There’s another name for this crystal-clear vision of ourselves, our strengths, and our limitations. It’s humility. Not a bad virtue to cultivate.

But maybe the best reason for God’s slowness lies elsewhere in that 2 Peter passage, because it hints at what God is about. “The Lord is not slow about his promise, as some think of slowness, but is patient with you, not wanting any to perish, but all to come to repentance” (3:9). “Therefore, beloved, while you are waiting for [Jesus’ return], strive to be found by him at peace, without spot or blemish; and regard the patience of our Lord as salvation” (3:14-15a).

The way I read this, God is being infinitely patient for two things to happen: for those who don’t know God to come to God, and for those who know God to grow deeper into that relationship. God is being infinitely patient in this way because growth takes time. Lots of it.

How much time? Lately I keep coming across little bits of wisdom—about God, other people, the way the world works—that seem so obvious I can’t believe I didn’t learn them years ago.

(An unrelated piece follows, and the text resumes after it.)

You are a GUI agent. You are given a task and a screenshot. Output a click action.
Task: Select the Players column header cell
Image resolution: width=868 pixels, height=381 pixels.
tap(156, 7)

But for whatever reason, learning them took time. An acquaintance of mine published a novel when he was 45. Asked why it took him so long, he responded, “I didn’t write this at 25 because I didn’t know it at 25.” It took him that long to gain the wisdom to write the book.

Indeed, the Lord is not slow as some think of slowness. God’s way slower than that. And when we are too, our lives can be more joyful, more fruitful reflectors of the Lord of time.